→ **Dokumen Sumber**:

Kenapa Cilacap identik dengan ngapak? Padahal Cilacap punya lumayan banyak penutur bahasa Sunda, lho.
Apa yang terbesit dalam benakmu saat mendengar kata Cilacap? Wilayah yang hanya diekspos media saat ada eksekusi mati penjahat kelas kakap? Salah satu supplier perantau di kawasan Jabodetabek yang semakin hari semakin pengap? Atau jangan-jangan kamu hanya mengenal Cilacap sebagai kampung halaman Desy JKT48 yang selalu cantik meskipun nggak pakai makeup?
Sebagai seorang yang lahir, dibesarkan, dan punya keinginan mati di Cilacap, sebenarnya saya nggak mau mempermasalahkan semua itu. Tapi ada satu hal yang membuat saya cukup jengkel saat berkenalan dengan orang baru, yaitu saat ditanya dari mana saya berasal. Bukan karena malu mengakui tanah kelahiran tercinta, tapi jujur saja saya sudah cukup jengkel dengan pertanyaan, “Ngapak, ya?” yang hampir selalu muncul setelah saya menjawab, “Saya dari Cilacap.”

→ **Ketentuan Tugas A**: Kembalikan seluruh tulisan tentang Cilacap di atas sama persis, tanpa mengubah apa pun.
→ **Ketentuan Tugas B**: Tulis ulang catatan di bawah, hanya bagian mulai dari baris yang memuat "Task: Open the CMC CoinMarketCap link icon" sampai baris yang memuat "point(452,43)", kedua baris itu ikut disertakan. Ganti "Mesh menu" dengan "Edit menu", biarkan selebihnya tetap sama, dan jangan sertakan gambarnya.

→ **Keterangan yang Diberikan**:
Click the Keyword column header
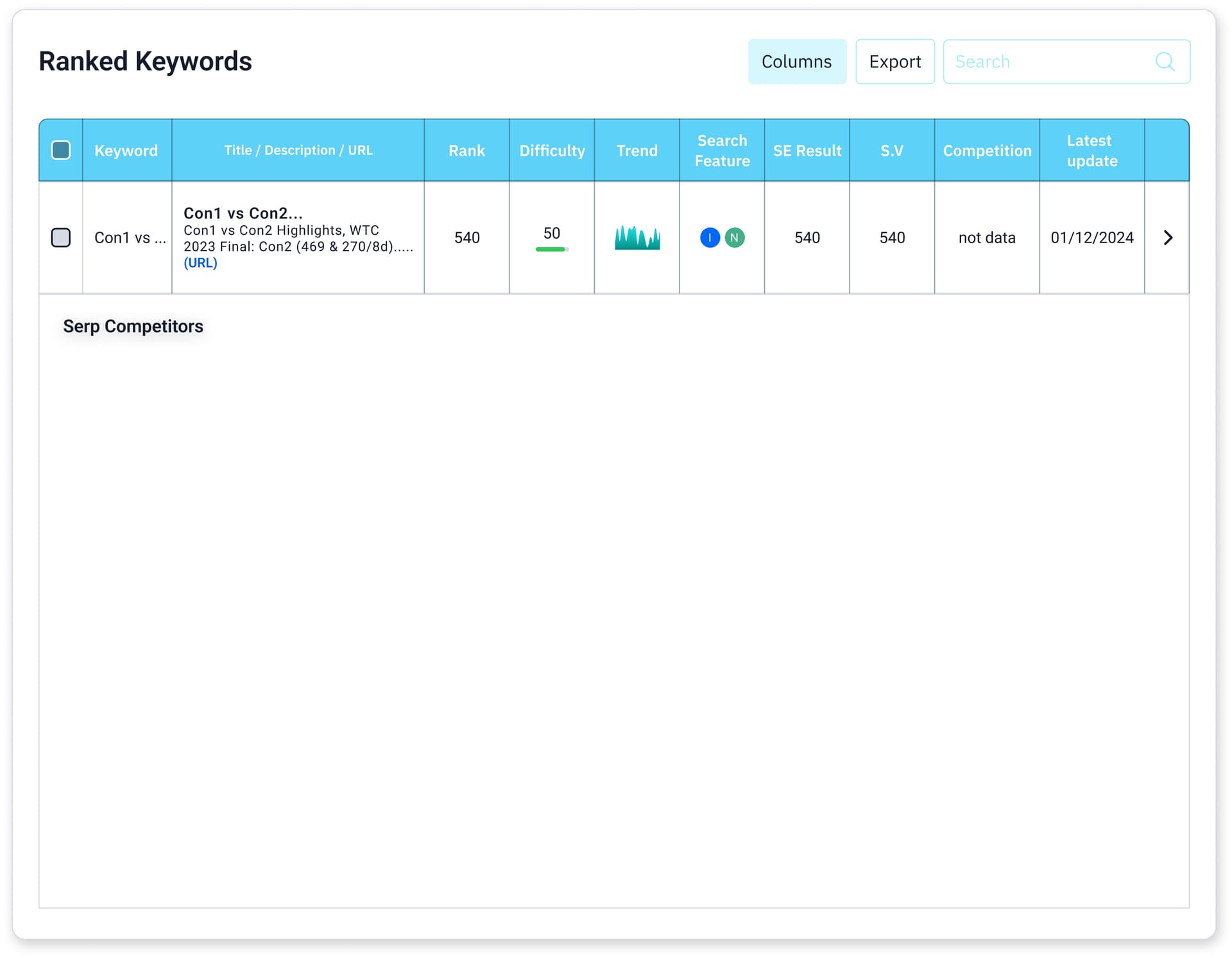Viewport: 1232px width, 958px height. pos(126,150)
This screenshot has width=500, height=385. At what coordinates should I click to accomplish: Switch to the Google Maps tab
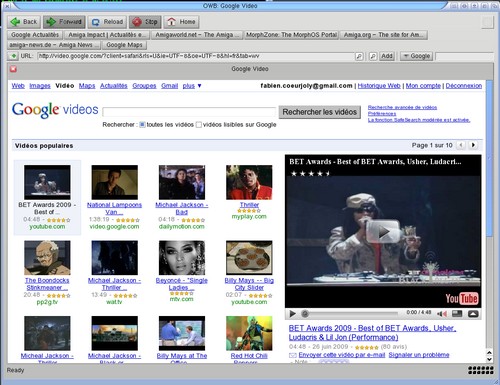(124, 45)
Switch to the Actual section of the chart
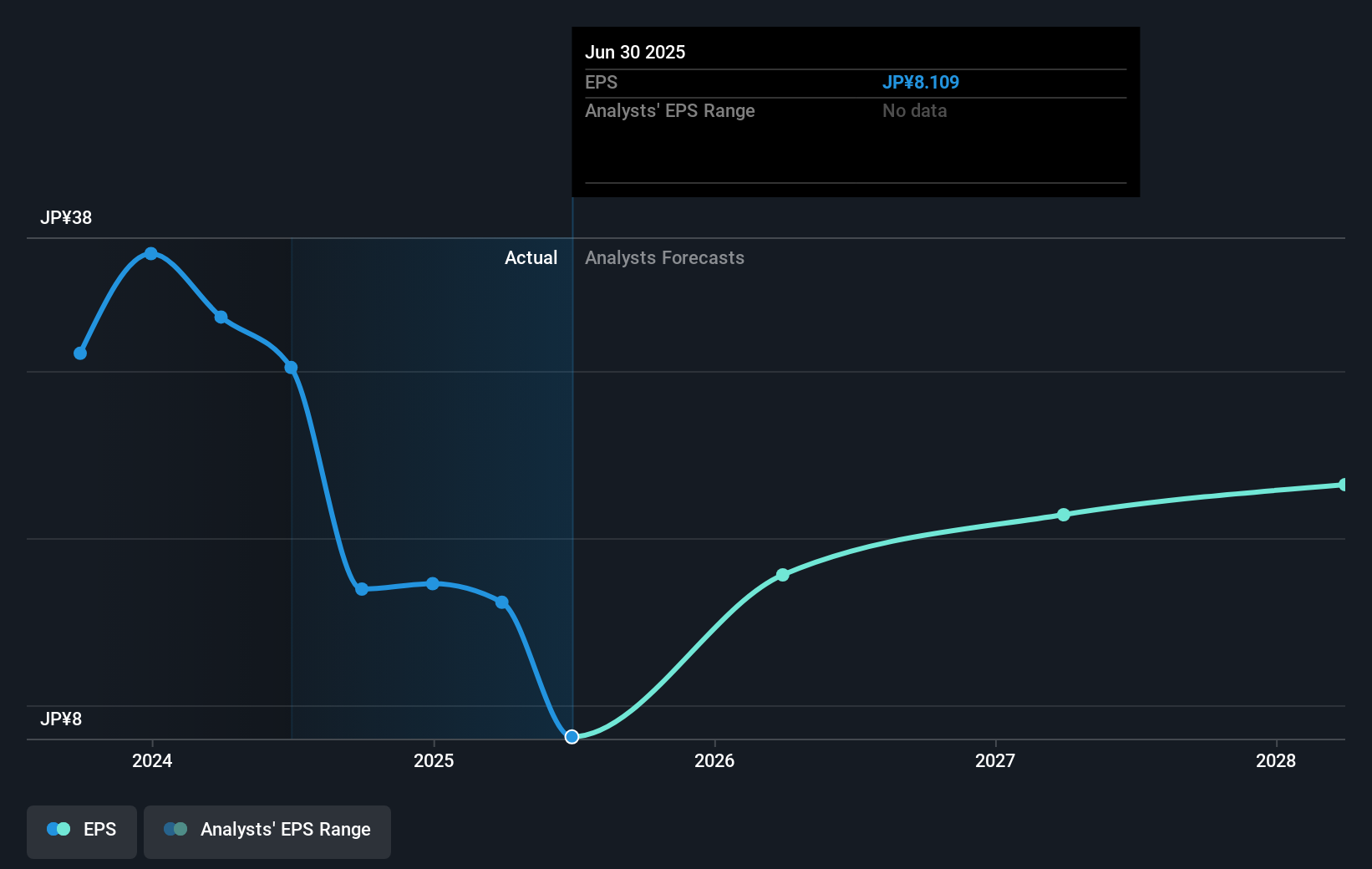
---
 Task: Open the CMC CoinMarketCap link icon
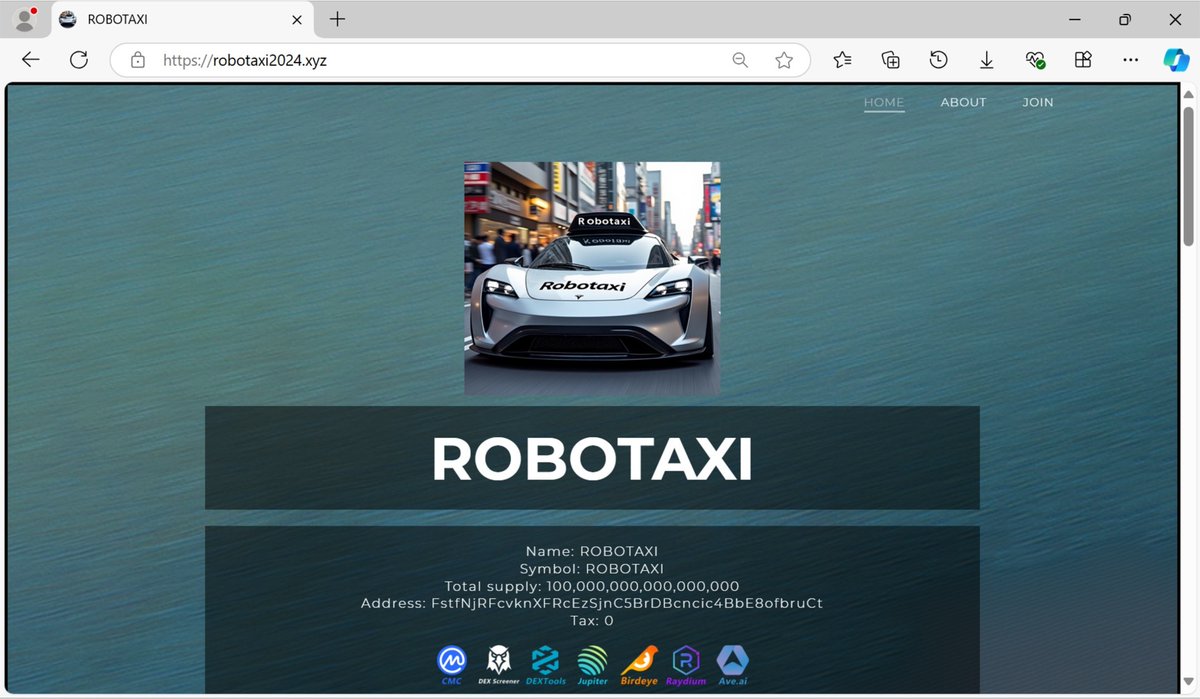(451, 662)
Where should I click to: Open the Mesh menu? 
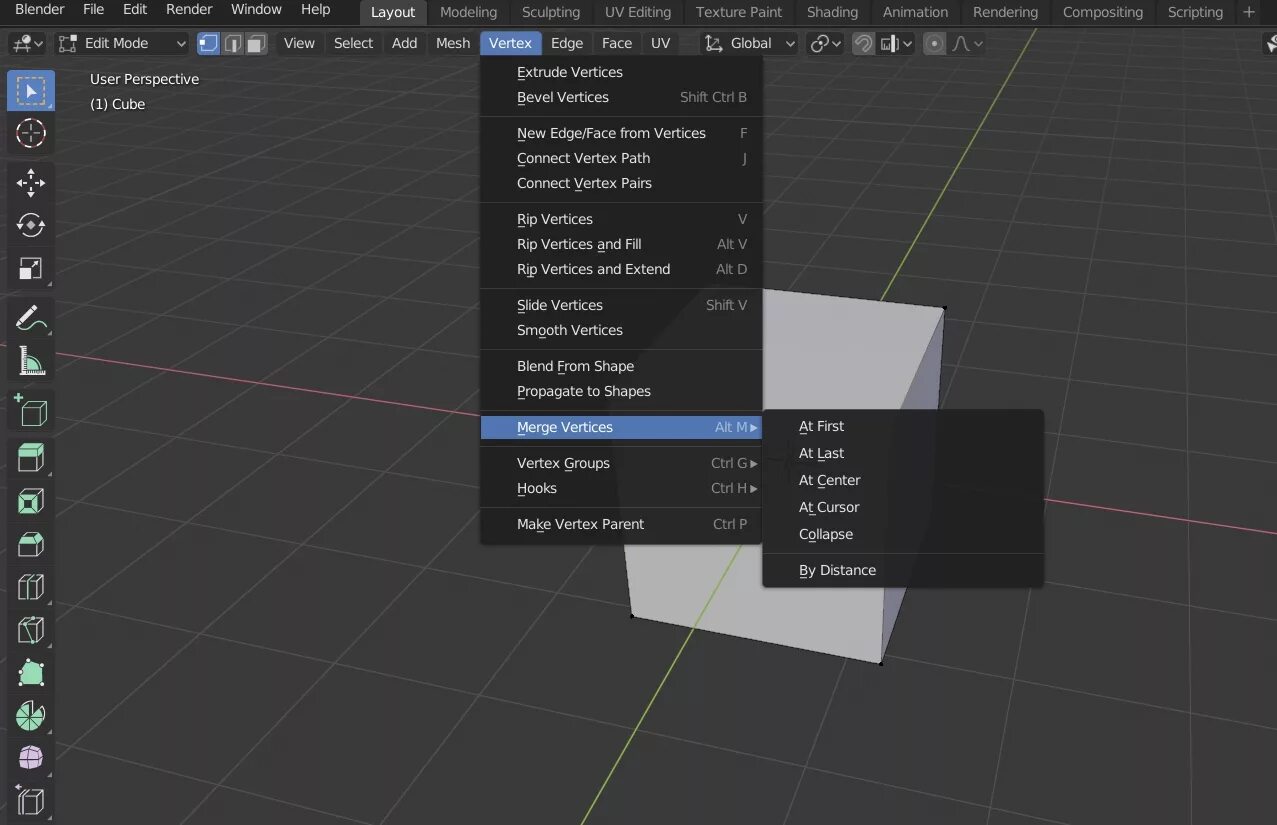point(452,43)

→ **Jawaban Latihan A**:
Kenapa Cilacap identik dengan ngapak? Padahal Cilacap punya lumayan banyak penutur bahasa Sunda, lho.
Apa yang terbesit dalam benakmu saat mendengar kata Cilacap? Wilayah yang hanya diekspos media saat ada eksekusi mati penjahat kelas kakap? Salah satu supplier perantau di kawasan Jabodetabek yang semakin hari semakin pengap? Atau jangan-jangan kamu hanya mengenal Cilacap sebagai kampung halaman Desy JKT48 yang selalu cantik meskipun nggak pakai makeup?
Sebagai seorang yang lahir, dibesarkan, dan punya keinginan mati di Cilacap, sebenarnya saya nggak mau mempermasalahkan semua itu. Tapi ada satu hal yang membuat saya cukup jengkel saat berkenalan dengan orang baru, yaitu saat ditanya dari mana saya berasal. Bukan karena malu mengakui tanah kelahiran tercinta, tapi jujur saja saya sudah cukup jengkel dengan pertanyaan, “Ngapak, ya?” yang hampir selalu muncul setelah saya menjawab, “Saya dari Cilacap.”

→ **Jawaban Latihan B**:
 Task: Open the CMC CoinMarketCap link icon
(451, 662)
Where should I click to: Open the Edit menu? 
point(452,43)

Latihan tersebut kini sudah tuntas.